Conference calls should be held weekly, at minimum, with pharmacy partners, providing an opportunity for updates, sharing of best practices, and answering questions.
Communicating with the Public During a Response
Pharmacies can serve as information hubs during an emergency. It is likely that customers waiting in line will have pressing questions and will look to the pharmacist to answer them. Health departments need to ensure that pharmacists are not overwhelmed with having to answer repeated questions while also serving as a mass dispensing site. Several mechanisms can be used to ensure that the public is receiving critical, timely updates about the response:
- Websites: notify the public about where to access vaccine and other resources by providing a web tool which lists all of the dispensing locations, the age groups they serve, hours of operation, and contact information.
- DVDs: ensure that pharmacies with audio/visual capabilities have running DVDs which can include answers to frequently asked questions (FAQs).
- Informational brochures: Ensure that pharmacies have public education materials in multiple languages.
- TV/Radio Ads: produce scripted messages that give updates about the response.
Tracking and Reporting Considerations
In an effort to maintain situational awareness and track medical resources, local health departments should evaluate various methodologies for tracking and reporting.
- Does a statewide online system exist?

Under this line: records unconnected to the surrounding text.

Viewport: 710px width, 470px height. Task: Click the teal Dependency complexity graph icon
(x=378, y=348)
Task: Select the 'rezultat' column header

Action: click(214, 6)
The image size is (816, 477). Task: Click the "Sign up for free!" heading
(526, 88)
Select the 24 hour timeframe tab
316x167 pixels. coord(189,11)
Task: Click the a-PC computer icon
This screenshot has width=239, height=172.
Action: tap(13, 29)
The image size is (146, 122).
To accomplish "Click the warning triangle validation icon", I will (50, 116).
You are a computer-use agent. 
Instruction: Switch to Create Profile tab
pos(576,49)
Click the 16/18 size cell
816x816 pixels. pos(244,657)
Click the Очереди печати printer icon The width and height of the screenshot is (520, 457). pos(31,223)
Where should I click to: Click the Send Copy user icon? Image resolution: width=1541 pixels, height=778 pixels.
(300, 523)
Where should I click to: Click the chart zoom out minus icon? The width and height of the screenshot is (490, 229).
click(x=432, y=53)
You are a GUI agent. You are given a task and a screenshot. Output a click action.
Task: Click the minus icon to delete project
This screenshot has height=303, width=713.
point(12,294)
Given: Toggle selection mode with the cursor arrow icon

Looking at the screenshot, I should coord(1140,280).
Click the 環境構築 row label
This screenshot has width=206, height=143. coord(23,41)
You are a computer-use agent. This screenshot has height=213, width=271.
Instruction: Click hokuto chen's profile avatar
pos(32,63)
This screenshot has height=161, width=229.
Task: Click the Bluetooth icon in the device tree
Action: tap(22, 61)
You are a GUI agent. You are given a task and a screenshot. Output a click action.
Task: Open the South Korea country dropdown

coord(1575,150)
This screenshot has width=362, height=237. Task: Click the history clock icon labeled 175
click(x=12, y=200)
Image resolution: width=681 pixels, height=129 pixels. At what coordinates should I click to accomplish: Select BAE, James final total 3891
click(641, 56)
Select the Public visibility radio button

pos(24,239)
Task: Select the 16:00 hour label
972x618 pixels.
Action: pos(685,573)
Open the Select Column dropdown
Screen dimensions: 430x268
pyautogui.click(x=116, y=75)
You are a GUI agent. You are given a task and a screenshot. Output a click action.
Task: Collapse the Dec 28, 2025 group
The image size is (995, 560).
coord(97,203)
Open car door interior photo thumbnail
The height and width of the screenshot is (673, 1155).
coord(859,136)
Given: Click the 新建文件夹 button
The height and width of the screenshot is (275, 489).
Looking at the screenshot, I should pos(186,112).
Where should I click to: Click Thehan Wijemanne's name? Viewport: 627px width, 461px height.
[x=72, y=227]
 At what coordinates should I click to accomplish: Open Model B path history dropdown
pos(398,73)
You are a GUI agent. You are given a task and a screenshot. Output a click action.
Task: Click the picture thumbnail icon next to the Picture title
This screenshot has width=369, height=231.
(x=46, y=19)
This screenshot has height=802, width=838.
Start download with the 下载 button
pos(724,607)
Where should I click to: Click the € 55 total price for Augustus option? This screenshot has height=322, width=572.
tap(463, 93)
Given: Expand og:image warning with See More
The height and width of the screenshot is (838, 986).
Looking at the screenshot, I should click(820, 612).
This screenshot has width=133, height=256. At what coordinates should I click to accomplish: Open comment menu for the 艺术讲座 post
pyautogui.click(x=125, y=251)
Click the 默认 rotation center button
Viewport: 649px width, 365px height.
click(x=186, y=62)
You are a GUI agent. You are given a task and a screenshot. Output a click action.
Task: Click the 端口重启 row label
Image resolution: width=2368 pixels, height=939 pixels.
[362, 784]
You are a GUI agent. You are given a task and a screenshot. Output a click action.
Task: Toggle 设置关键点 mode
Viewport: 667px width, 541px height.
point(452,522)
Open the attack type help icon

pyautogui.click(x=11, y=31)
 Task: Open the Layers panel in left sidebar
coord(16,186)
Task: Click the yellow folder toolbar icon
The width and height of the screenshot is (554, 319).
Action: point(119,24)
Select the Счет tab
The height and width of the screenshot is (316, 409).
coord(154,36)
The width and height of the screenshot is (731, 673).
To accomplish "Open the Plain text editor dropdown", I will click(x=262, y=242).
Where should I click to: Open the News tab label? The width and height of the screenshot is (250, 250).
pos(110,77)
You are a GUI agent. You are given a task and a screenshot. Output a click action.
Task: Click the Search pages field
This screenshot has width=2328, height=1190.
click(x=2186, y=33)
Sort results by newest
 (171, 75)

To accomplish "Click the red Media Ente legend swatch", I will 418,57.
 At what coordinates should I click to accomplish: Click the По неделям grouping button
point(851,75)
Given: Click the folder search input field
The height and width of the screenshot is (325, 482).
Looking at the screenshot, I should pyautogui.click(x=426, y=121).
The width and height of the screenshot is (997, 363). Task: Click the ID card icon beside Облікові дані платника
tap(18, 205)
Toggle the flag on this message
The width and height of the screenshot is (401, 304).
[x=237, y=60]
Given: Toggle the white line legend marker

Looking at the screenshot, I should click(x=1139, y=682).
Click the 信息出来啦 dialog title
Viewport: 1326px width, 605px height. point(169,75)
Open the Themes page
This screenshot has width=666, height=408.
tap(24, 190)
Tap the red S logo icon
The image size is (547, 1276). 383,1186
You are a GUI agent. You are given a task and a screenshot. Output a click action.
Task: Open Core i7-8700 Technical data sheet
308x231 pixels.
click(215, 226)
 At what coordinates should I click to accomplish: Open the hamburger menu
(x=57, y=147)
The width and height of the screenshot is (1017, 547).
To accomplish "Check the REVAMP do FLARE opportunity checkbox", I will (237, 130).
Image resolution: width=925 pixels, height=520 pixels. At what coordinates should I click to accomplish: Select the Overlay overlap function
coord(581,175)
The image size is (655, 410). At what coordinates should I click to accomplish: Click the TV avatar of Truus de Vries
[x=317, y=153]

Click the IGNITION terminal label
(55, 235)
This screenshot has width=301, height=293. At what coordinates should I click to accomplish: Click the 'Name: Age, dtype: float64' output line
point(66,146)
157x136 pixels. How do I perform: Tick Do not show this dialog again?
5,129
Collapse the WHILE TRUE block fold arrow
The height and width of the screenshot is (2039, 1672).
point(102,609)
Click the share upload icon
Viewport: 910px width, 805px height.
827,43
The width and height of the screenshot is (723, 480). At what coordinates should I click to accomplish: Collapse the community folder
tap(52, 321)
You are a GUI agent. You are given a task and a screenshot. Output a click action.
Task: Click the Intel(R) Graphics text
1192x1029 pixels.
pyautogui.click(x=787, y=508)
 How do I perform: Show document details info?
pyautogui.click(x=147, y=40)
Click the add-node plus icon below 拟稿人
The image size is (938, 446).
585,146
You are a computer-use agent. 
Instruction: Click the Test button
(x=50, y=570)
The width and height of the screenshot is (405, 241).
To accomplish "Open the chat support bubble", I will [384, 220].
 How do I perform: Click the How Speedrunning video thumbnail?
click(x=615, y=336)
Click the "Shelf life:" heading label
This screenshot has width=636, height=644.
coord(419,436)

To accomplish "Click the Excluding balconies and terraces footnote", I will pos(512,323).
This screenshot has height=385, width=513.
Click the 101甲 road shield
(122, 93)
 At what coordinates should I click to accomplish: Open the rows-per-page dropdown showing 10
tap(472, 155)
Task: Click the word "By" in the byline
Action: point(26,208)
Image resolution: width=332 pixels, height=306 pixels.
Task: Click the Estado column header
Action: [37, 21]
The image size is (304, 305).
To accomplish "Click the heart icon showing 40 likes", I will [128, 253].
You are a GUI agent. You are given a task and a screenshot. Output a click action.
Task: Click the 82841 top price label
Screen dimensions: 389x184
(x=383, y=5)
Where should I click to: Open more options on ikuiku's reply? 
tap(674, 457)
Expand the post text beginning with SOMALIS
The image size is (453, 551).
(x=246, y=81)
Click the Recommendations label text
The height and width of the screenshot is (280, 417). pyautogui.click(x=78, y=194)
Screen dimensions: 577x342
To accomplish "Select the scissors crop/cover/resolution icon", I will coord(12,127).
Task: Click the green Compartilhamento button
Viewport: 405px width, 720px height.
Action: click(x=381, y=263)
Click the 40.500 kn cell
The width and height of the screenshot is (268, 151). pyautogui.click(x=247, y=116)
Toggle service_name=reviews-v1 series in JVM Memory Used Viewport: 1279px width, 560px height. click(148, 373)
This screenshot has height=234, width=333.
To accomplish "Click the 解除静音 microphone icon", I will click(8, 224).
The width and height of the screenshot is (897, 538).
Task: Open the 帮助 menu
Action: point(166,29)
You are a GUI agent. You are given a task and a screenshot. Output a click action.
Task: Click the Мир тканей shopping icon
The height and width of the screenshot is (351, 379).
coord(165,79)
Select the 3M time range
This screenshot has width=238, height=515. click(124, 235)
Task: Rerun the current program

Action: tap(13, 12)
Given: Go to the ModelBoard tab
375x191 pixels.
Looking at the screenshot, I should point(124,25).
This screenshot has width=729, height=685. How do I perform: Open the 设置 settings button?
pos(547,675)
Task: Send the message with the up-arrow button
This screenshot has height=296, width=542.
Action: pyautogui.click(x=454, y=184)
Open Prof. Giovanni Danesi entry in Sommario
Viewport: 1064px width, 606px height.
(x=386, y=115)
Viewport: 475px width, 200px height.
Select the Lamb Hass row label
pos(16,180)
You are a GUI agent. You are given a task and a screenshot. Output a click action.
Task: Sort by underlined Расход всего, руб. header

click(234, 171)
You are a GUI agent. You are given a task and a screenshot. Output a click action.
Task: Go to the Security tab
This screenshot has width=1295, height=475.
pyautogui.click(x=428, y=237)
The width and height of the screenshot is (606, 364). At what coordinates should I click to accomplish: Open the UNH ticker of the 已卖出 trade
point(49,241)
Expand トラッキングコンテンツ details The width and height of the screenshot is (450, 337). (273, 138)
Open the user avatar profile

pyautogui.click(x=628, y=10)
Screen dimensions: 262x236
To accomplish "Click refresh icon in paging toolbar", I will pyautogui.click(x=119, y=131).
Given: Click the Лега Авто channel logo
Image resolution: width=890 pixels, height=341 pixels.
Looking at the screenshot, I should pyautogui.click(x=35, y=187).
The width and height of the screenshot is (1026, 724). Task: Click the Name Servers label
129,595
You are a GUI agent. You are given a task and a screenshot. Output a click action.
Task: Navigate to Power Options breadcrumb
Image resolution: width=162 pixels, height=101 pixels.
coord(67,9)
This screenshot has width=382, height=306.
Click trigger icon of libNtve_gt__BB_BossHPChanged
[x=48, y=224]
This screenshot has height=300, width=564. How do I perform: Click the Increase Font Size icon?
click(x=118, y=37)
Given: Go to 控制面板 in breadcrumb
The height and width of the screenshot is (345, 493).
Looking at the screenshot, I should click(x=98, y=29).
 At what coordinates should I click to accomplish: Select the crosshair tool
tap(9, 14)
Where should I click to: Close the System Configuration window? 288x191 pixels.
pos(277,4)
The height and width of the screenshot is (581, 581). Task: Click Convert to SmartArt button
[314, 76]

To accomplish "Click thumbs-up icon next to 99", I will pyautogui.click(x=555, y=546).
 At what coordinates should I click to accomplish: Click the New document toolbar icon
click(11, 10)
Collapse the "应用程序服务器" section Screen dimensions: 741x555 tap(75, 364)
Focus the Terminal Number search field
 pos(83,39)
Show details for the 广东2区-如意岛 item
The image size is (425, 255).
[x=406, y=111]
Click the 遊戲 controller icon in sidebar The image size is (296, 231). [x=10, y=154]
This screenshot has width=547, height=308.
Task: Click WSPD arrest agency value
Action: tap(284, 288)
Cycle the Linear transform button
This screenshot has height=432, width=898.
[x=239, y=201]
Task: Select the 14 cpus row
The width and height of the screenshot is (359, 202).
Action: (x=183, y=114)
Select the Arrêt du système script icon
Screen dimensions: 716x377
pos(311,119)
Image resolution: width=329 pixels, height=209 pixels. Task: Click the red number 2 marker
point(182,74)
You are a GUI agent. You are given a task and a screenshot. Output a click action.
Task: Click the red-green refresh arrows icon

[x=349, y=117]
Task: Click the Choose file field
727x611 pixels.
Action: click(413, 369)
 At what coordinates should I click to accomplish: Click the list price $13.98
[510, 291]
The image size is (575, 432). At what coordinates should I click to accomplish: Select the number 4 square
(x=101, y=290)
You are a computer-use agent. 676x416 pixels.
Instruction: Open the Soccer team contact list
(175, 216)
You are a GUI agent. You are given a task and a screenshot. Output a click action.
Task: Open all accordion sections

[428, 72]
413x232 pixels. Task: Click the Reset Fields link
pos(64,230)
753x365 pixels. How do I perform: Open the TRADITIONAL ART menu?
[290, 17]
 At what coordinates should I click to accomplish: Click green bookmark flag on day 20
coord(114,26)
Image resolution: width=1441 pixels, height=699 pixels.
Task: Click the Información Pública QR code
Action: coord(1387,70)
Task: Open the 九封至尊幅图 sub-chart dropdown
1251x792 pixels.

How can pharmacies plug-in?
- What method of reporting is more convenient for the pharmacy: fax, e-mail, mail-in, online?
- What is the desired frequency for report submission? Daily? Weekly? Monthly?
Here are some examples from the H1N1 response:
In Washington State
The existing CDTA for antiviral medications in Washington State was in the early process of development when the H1N1 influenza outbreak occurred. Team members working on the CDTA, which included members of the state pharmacy association and the University of Washington, were able to compile a list of contacts from pharmacies. Pharmacy representatives participated in weekly conference calls and those who had signed a provider agreement were considered to be included as part of the public health department’s medication dispensing strategy. Pharmacies were asked to provide information about the age groups they were able to vaccinate and to provide a list of stores within our jurisdiction that would be able to assist. Ultimately, pharmacies to assist in medication dispensing were chosen based on geographic distribution and the age groups they were capable of serving. This ensured we targeted medication dispensing to otherwise difficult to reach populations and age groups. Moving forward, the public health department aims to obtain a comprehensive list of pharmacies from the board of pharmacy that includes smaller, ethnic pharmacies and create a database of pharmacists who are also registered as vaccinators, including age-level restrictions for each pharmacy.